• _RECORDS TO PROCESS_:
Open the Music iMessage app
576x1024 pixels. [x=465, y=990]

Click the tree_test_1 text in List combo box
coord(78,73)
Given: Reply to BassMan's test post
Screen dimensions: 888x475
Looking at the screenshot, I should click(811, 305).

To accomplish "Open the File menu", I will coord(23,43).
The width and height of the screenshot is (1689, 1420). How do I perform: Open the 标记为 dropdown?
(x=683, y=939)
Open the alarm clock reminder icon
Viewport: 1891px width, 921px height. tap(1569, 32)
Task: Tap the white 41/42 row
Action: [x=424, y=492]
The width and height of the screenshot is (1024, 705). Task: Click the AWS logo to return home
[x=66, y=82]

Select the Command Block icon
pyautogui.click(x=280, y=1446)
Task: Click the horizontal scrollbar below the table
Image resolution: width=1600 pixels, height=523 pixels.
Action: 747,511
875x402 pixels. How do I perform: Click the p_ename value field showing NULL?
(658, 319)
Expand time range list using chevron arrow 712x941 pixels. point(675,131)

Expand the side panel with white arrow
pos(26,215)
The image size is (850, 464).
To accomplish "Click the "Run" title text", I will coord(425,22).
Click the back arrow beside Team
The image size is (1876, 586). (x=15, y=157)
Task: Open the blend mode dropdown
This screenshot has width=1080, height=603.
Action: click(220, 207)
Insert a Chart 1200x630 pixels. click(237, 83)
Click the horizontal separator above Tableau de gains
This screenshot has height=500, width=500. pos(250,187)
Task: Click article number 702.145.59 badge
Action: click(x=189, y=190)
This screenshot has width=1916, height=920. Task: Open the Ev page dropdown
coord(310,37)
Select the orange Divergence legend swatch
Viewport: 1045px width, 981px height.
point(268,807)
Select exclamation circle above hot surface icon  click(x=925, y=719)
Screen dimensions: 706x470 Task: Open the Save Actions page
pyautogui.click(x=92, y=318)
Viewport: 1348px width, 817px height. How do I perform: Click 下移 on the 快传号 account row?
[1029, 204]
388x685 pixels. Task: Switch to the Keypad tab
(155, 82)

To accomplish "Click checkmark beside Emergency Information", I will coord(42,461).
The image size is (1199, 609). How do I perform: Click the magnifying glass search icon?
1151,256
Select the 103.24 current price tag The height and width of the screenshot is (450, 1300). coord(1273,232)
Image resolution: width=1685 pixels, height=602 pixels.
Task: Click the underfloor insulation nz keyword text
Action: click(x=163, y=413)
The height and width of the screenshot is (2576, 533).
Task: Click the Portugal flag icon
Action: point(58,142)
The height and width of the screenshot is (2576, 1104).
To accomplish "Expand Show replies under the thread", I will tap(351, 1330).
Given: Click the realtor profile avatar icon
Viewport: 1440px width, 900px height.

• _INSTRUCTIONS FOR THE TASK_: A verbatim copy of all the records is required. Write it out in full.

• _RESPONSE BELOW_:
Open the Music iMessage app
576x1024 pixels. [x=465, y=990]

Click the tree_test_1 text in List combo box
coord(78,73)
Given: Reply to BassMan's test post
Screen dimensions: 888x475
Looking at the screenshot, I should click(811, 305).

To accomplish "Open the File menu", I will coord(23,43).
The width and height of the screenshot is (1689, 1420). How do I perform: Open the 标记为 dropdown?
(x=683, y=939)
Open the alarm clock reminder icon
Viewport: 1891px width, 921px height. tap(1569, 32)
Task: Tap the white 41/42 row
Action: [x=424, y=492]
The width and height of the screenshot is (1024, 705). Task: Click the AWS logo to return home
[x=66, y=82]

Select the Command Block icon
pyautogui.click(x=280, y=1446)
Task: Click the horizontal scrollbar below the table
Image resolution: width=1600 pixels, height=523 pixels.
Action: 747,511
875x402 pixels. How do I perform: Click the p_ename value field showing NULL?
(658, 319)
Expand time range list using chevron arrow 712x941 pixels. point(675,131)

Expand the side panel with white arrow
pos(26,215)
The image size is (850, 464).
To accomplish "Click the "Run" title text", I will coord(425,22).
Click the back arrow beside Team
The image size is (1876, 586). (x=15, y=157)
Task: Open the blend mode dropdown
This screenshot has width=1080, height=603.
Action: click(220, 207)
Insert a Chart 1200x630 pixels. click(237, 83)
Click the horizontal separator above Tableau de gains
This screenshot has height=500, width=500. pos(250,187)
Task: Click article number 702.145.59 badge
Action: click(x=189, y=190)
This screenshot has width=1916, height=920. Task: Open the Ev page dropdown
coord(310,37)
Select the orange Divergence legend swatch
Viewport: 1045px width, 981px height.
point(268,807)
Select exclamation circle above hot surface icon  click(x=925, y=719)
Screen dimensions: 706x470 Task: Open the Save Actions page
pyautogui.click(x=92, y=318)
Viewport: 1348px width, 817px height. How do I perform: Click 下移 on the 快传号 account row?
[1029, 204]
388x685 pixels. Task: Switch to the Keypad tab
(155, 82)

To accomplish "Click checkmark beside Emergency Information", I will coord(42,461).
The image size is (1199, 609). How do I perform: Click the magnifying glass search icon?
1151,256
Select the 103.24 current price tag The height and width of the screenshot is (450, 1300). coord(1273,232)
Image resolution: width=1685 pixels, height=602 pixels.
Task: Click the underfloor insulation nz keyword text
Action: click(x=163, y=413)
The height and width of the screenshot is (2576, 533).
Task: Click the Portugal flag icon
Action: point(58,142)
The height and width of the screenshot is (2576, 1104).
To accomplish "Expand Show replies under the thread", I will tap(351, 1330).
Given: Click the realtor profile avatar icon
Viewport: 1440px width, 900px height.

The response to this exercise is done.